→ Task goal:
Copy the lines below that contain "beside".
** Opening Recorded data block **
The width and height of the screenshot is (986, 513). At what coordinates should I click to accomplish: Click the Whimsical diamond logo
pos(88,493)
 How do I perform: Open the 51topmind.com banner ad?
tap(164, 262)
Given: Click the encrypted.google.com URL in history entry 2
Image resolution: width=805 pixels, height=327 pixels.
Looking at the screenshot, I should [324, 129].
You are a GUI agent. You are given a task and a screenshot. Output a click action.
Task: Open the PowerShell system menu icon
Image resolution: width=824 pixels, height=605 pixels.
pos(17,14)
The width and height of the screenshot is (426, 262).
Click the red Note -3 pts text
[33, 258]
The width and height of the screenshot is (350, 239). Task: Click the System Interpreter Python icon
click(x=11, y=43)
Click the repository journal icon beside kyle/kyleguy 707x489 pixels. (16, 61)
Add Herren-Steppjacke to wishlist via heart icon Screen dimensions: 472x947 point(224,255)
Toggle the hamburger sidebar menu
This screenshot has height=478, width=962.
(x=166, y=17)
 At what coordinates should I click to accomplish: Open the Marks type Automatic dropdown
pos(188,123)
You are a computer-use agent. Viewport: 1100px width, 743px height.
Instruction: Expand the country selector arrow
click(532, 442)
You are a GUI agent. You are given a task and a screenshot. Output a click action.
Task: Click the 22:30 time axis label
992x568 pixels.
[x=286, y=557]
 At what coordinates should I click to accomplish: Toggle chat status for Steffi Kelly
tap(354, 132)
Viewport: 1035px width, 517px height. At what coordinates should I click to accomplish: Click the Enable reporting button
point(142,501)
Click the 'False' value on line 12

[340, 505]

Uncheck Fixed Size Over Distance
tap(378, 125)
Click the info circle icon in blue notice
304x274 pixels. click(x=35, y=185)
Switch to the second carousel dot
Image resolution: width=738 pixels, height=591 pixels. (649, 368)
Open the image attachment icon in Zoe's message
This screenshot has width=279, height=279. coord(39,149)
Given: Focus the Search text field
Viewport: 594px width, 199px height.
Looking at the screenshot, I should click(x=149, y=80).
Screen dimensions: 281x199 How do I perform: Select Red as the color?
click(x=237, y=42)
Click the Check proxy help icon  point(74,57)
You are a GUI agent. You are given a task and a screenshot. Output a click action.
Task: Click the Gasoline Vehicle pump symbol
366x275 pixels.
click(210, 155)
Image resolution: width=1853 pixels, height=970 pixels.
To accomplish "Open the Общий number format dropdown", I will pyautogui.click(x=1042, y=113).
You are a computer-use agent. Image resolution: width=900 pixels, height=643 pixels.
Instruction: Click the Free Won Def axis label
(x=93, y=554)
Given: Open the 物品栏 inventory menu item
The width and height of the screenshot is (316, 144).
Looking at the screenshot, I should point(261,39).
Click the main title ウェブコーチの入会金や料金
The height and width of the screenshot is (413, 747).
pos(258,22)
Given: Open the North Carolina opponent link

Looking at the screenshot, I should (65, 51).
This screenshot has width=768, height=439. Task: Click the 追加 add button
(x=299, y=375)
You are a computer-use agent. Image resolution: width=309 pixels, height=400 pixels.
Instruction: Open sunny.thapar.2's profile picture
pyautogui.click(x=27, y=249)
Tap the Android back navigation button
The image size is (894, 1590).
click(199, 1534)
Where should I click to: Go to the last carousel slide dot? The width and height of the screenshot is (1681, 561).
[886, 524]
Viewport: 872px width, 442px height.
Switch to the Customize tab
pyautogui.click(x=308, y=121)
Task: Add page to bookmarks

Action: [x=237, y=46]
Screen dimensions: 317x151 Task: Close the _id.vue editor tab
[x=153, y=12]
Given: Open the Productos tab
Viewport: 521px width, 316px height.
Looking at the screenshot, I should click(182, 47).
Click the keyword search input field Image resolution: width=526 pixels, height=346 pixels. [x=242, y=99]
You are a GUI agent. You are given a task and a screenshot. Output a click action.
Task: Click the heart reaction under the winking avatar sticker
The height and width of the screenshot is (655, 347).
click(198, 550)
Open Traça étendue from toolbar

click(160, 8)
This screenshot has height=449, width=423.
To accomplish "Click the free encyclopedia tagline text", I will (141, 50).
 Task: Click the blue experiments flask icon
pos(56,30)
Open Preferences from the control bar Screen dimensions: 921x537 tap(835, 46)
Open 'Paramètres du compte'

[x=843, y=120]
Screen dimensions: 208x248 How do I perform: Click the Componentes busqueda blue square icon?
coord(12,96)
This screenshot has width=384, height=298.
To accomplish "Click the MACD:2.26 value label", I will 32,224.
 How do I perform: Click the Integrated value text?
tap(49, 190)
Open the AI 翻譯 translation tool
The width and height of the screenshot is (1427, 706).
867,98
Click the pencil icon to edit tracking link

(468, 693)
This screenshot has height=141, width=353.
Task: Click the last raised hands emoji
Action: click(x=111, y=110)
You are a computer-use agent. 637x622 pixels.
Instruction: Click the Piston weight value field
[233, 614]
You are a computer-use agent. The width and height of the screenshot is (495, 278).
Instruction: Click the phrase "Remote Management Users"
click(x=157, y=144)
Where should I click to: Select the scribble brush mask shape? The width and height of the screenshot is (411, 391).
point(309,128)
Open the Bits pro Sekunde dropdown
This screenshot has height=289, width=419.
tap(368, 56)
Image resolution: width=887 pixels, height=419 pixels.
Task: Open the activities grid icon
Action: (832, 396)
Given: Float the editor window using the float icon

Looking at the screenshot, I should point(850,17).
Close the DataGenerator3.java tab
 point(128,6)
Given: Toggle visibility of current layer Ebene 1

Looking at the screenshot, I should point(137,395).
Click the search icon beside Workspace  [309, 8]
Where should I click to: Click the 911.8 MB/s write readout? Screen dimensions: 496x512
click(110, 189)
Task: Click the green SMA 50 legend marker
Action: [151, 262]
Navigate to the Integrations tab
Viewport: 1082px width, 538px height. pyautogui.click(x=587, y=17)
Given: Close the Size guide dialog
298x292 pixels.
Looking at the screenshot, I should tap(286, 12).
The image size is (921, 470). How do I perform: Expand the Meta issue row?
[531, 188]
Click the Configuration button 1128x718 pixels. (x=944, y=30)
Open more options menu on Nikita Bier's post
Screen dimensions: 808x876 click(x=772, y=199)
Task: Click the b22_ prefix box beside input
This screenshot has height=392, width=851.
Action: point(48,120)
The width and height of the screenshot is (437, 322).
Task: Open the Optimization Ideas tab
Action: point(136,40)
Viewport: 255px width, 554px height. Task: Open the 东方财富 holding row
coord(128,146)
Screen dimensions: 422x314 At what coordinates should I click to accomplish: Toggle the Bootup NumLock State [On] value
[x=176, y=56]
** Closing Recorded data block **
→ Exercise solution:
Click the repository journal icon beside kyle/kyleguy 707x489 pixels. (16, 61)
Click the search icon beside Workspace  [309, 8]
Task: Click the b22_ prefix box beside input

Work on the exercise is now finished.